▶ [Directions for this task]:
Find every line in the items below that contains the string "Open", and copy each of those lines in full.

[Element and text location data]
START

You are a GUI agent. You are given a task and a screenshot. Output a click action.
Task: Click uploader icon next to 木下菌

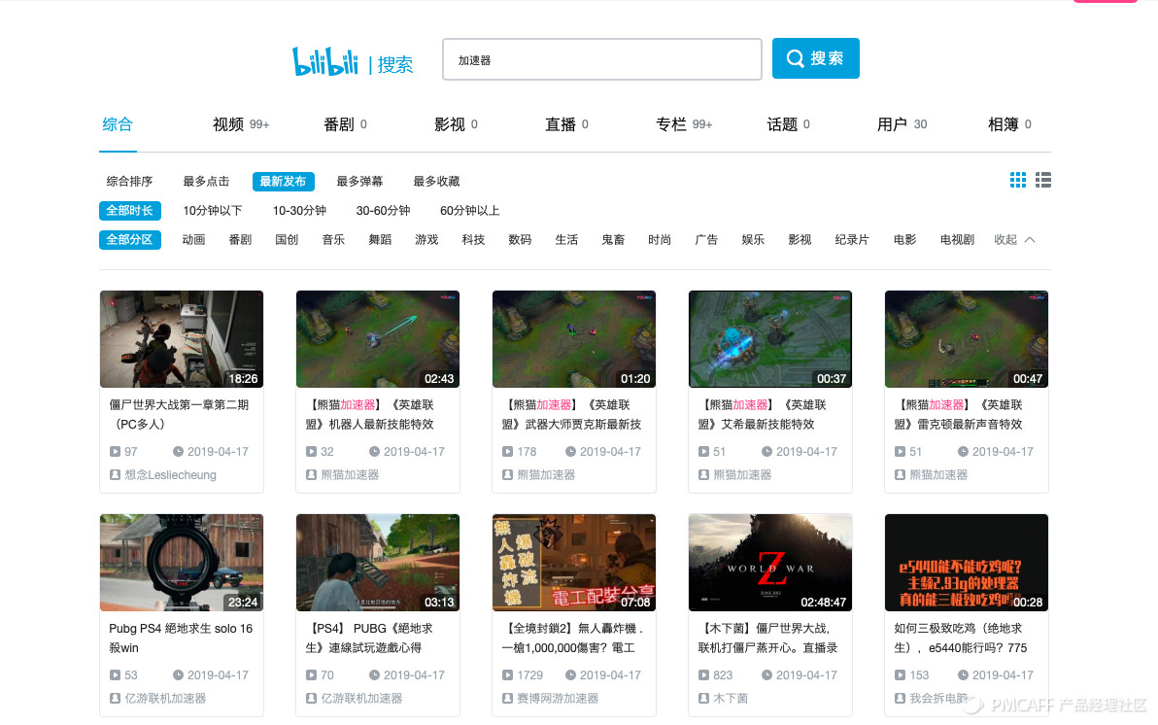pos(704,698)
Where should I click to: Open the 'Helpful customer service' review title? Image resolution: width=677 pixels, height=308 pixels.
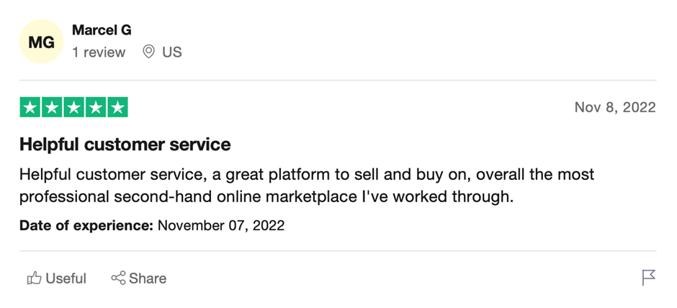point(125,145)
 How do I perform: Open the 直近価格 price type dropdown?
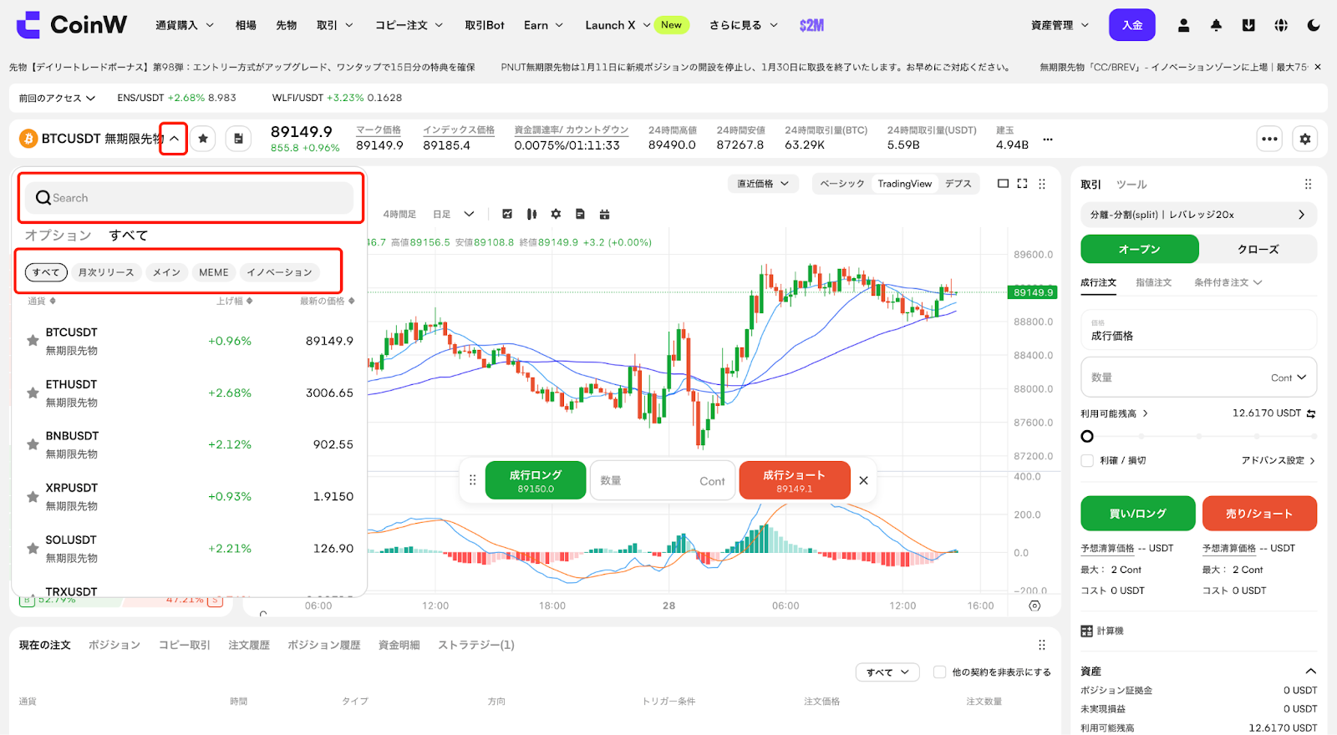point(762,184)
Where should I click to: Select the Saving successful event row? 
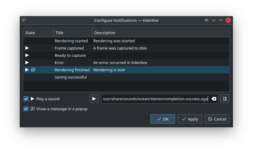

END

▶ [Output of the exercise]:
Where should I click to: Open the 'Helpful customer service' review title? Image resolution: width=677 pixels, height=308 pixels.
 How do I perform: Open the 直近価格 price type dropdown?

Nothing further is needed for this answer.